The empty room was just as empty as the first time they passed through it. There was nothing there, but Albert still felt that gnawing sensation that he was missing something, perhaps something very important.

He paused before entering the next passage and shined the flashlight up at the high ceiling. Nothing. At least nothing he could see.

“Albert, you’re scaring me.”

He turned and looked at her. “I’m sorry,” he said.

“What is it? Tell me.”

He looked up at the ceiling again, still paranoid. “I think I’m just a little spooked by the fear room,” he explained at last, and realized that it was probably the truth. “I’m nervous.”

She stared at him with those soft blue eyes, piercing him with a gaze that was almost paralyzing.

“I’m sorry,” he said again.

“I’m trusting you.”

Struck from his thoughts, he stared back at her. “You can,” he said after a moment. “I promise.”

“Okay.” After another moment, she turned and shifted her gaze into the next room. Those ominous spikes seemed to be waiting for her. “How do we get past this?”

Albert turned and looked ahead. She meant, of course, the hate room. “The same way we got through it the first time,” he replied. He handed her back the flashlight.

“Do you think we can?”

“We should be able to.”

She looked uncertain. “I don’t think I can.”

“Of course you can. That last room was fear. You were already afraid. That’s probably why it got to you.” He did not know if this was true or not, but it made a certain sort of sense, and he needed her to think positively. “This is different. This is hate. You aren’t capable of hating.”

“Yes I am.”

“Are you capable of hating
me
?”

She stared at him, her lips trembling with words that would not come. Of course she was not capable of hating him. Not after all they’d been through together. Not after he carried her out of the fear room.

“You can do it.”

“But what if I can’t? What if something happens?”

“What else can we do?”

Brandy nodded. He was right, of course. There was no other way back. If they couldn’t go this way they couldn’t. It was as simple as that. All they could do was try. “Okay,” she said at last.

She eased out onto the ledge, still keeping her back to the wall as though it were only inches wide. The thought of what would have happened to her if Albert hadn’t stopped her from stepping out of the hate room still haunted her thoughts and she felt as though just being near these spikes was tempting death.

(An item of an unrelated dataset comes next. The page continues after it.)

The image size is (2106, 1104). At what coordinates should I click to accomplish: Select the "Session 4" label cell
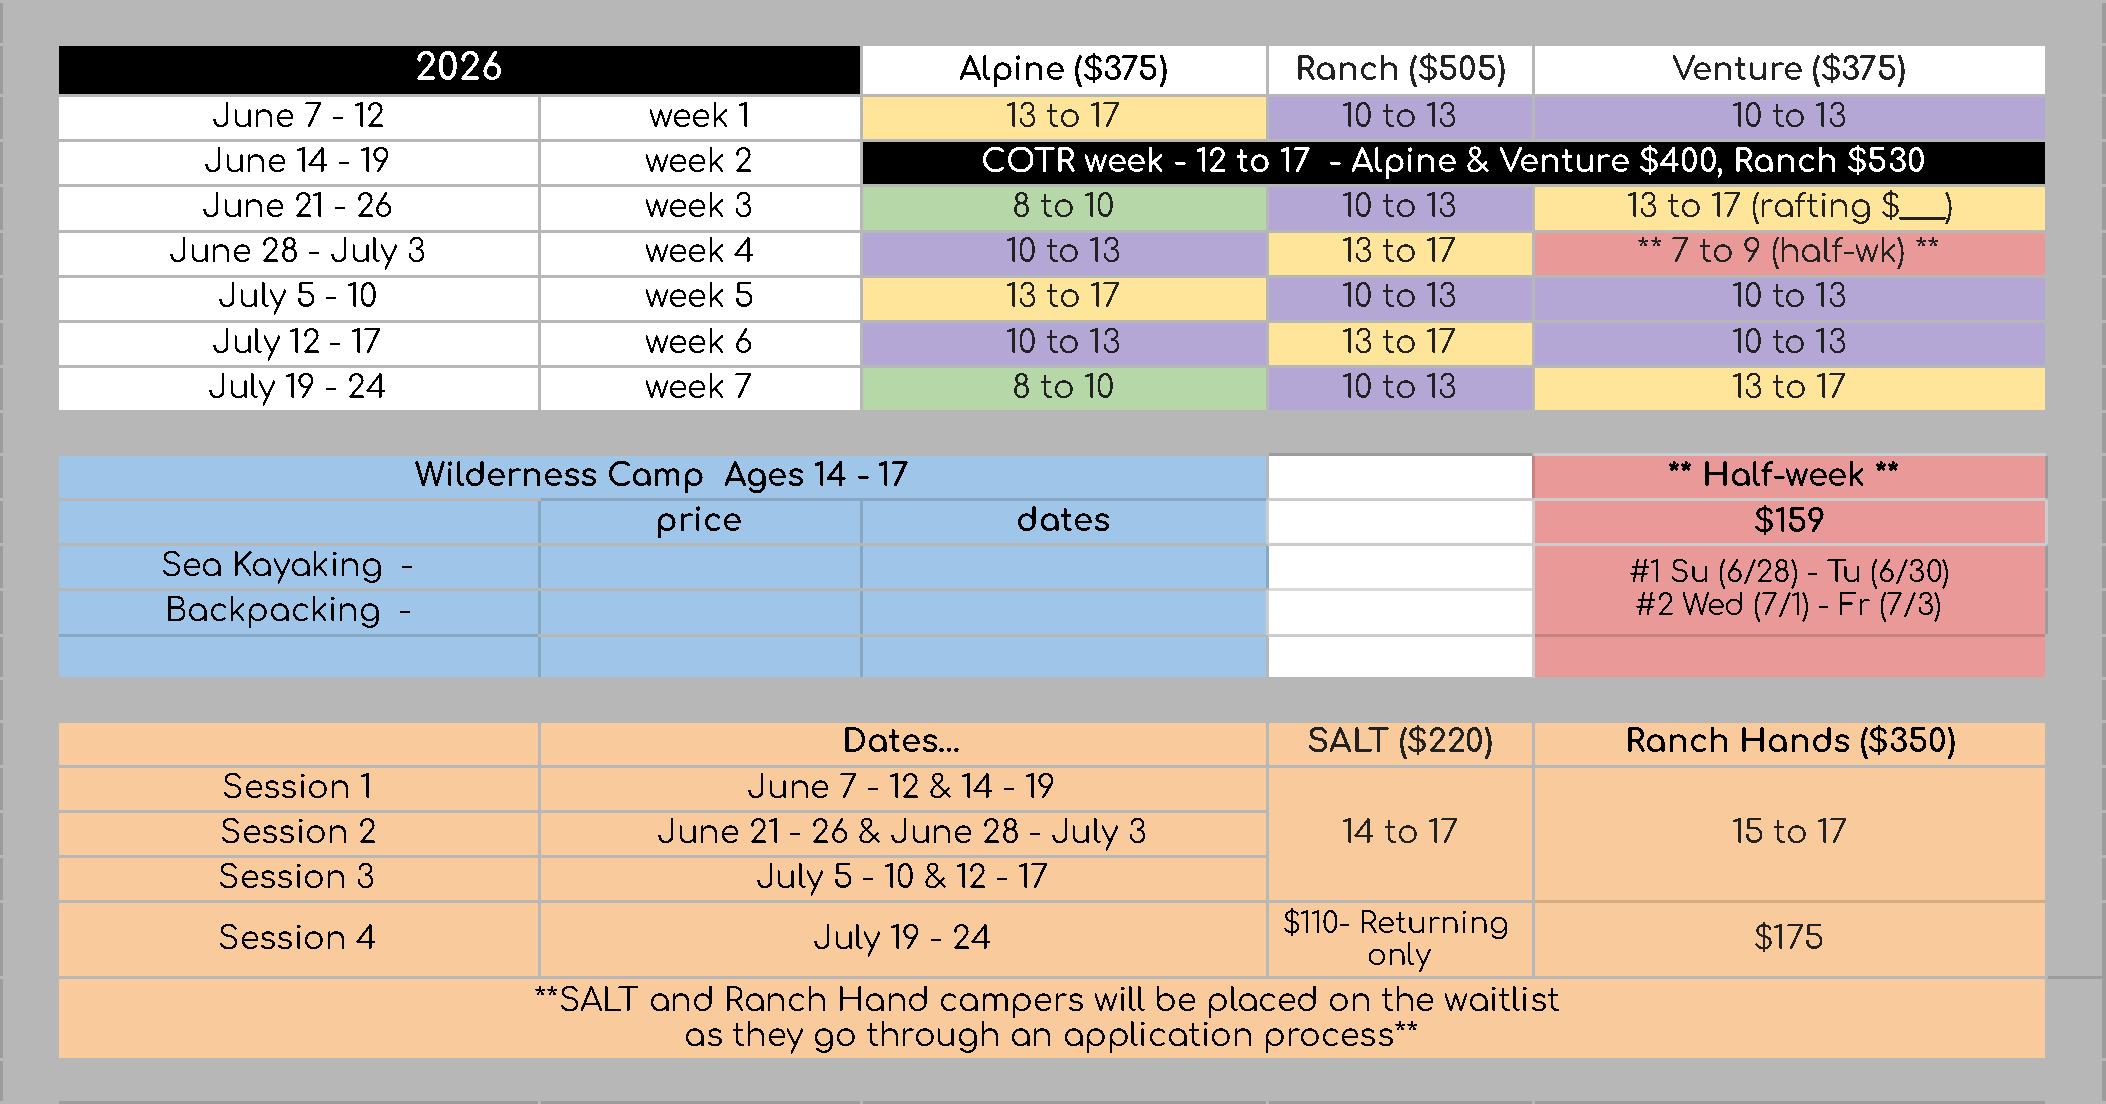pos(298,938)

When she reached the doorway to the hate room, she stopped and removed her glasses. Once they were tucked safely into her purse, she took Albert’s hand and led him inside. The same gray shapes greeted her and for a moment she felt as though she were back in the fear room, surrounded by terrors that pretended to be memories.

Immediately, she became certain that she was going to get turned around and walk right back into that horrible pit. She could almost feel those deadly spikes sliding through her tender body. But as she ventured deeper into the shadows, she discovered that Albert was right. This room was not nearly as frightening as the fear room. The shapes she saw were not familiar. They did not seem to mean anything.

She found this curious. Why should the sex room and the fear room have such profound effects on them while the hate room seemed to have no effect at all? If the fear room was capable of getting past her poor vision, why wasn’t this one? Perhaps Albert was right. Perhaps she was simply incapable of hating.

She sure hadn’t been incapable of fucking Albert, though.

She weaved through the statues, using these thoughts as a distraction. “How are you doing?” she asked.

“I’m okay,” replied Albert. “You?”

“I’m fine. I don’t get it.”

“I don’t either. I guess fear is just more natural than hate.”

“And lust,” she reminded him.

“Yeah. I guess.”

The doorway materialized out of the gloom and Brandy felt an overwhelming sense of relief. She’d made it through. She stepped into the doorway and stopped. She could see the shape of the man’s mouth, the rows of teeth above and below, and she could feel the coarse texture of the tongue beneath her bare feet, but she dared not make any assumptions. For all she knew there could be two openings like this in the room. She did not want to find another pit of spikes.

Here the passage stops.